------ Document extract

Tuesday, December 18, 2012

Amy Tan, September 1989 Interview

Interview with Amy Tan: tape transcription

What do you think of your success now:
I am completely surprised, in fact I've been overwhelmed by it. If I in the beginning I was probably much more gracious to people who called me for interviews, but now I am so completely overwhelmed by it and I am trying to keep my life a little in control.
I had signed a contract after writing only three stories. My hope was that I would not disappoint the publisher and that the sales would pay for the advance and that they would not be disappointed with the result. My expectations were so modest, I hoped that somehow they would be able to recoup their advance -- $50,000--which is a great deal of money for a first book. It was, in fact, a tremendous amount for a collection of short stories. And then I thought, well, I can't worry about how they're going to sell this thing, the most important thing was the writing of it. I thought it was there concern and I hoped it wouldn't be a terrible disappointment.
There were a number of things that happened that gave me a hint that it might sell more than a typical first book, a collection of short stories, would be around 5,000 and maybe 7,500 for a first novel. And there was the book club that came along. Then in the summer, in late August, I had just come back from Mexico. And somebody called me and said, "One of the clubs wants to buy your book." And I thought, my that's fast, they're already selling to the clubs in Mexico. I was so naive about everything, I didn't realize they were selling my book to the book clubs. Somebody would call and say, "Well, there's a paperback floor on your book." And I would say, "Oh, that's good. And then I would ask, later, "What is a floor? What is this about."
The floor, which is the baseline for where the options start, was established in May of 1988, I had finished the book in April of 1988, and the floor was established under the first three stories. They had not seen the rest of the book yet, and it worried me again as with the first advance, that the paperback publisher might be disappointed with the final result. I kept asking myself, "Why are they buying this thing?" I had no track record then. As a fiction writer. And there were only three stories that they were looking at and the remainder of the book may be a big disappointment. So that was my main concern all the time.

------------
------ Data segment

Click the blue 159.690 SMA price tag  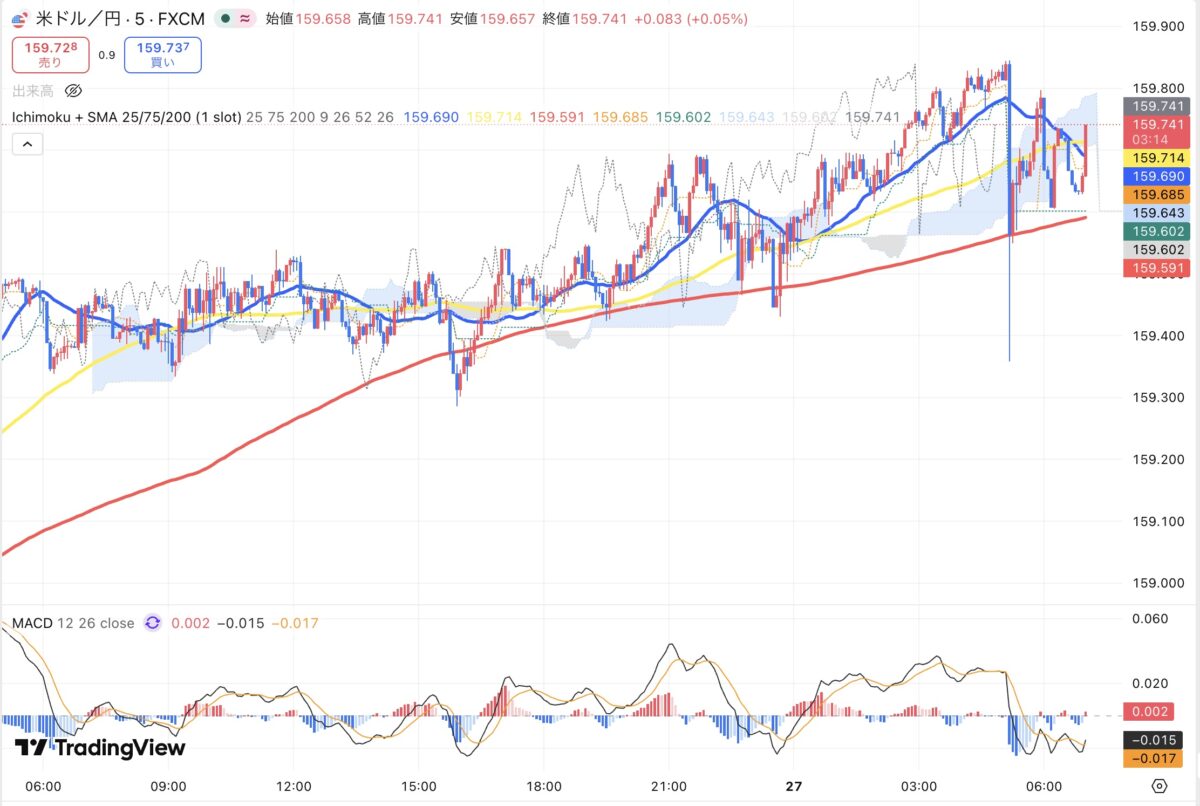pyautogui.click(x=1153, y=176)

------------

# What is asked:
**1)** Using the Amy Tan interview, decide whether each statement agrees with the text, and support each yes or no with the exact words that settle it: (a) Tan signed her contract only after writing the whole book. (b) The advance Tan was paid was $50,000. (c) The paperback floor was set on the basis of the first three stories.
**2)** Carry the Amy Tan interview forward from its last sentence, in the same speaking voice.

# Answers given:
**1)**
(a) No: "I had signed a contract after writing only three stories."
(b) Yes: "recoup their advance -- $50,000--which is a great deal of money for a first book"
(c) Yes: "the floor was established under the first three stories"

**2)**
You wouldn't think that people would want to buy a book and read about Chinese mothers and daughters or Chinese anything. In fact there was a very funny quote that someone read to me from the New Yorker last summer when my book was number three on the New York Times best seller list, And the thing was talking about how there was a fascination among Americans for Soviet espionage type novels, and it referred to Polar Star and Russia House and so on, and then somewhere in the article it said that Americans were too insulated from things that happened in China and so we would not see in the future any books on the best seller list that concerned China. Not that my book is simply about China, it is about Chinese Americans, but it struck me as funny that when they were saying this there was a book on the best seller list that had to do with China and was not a spy novel.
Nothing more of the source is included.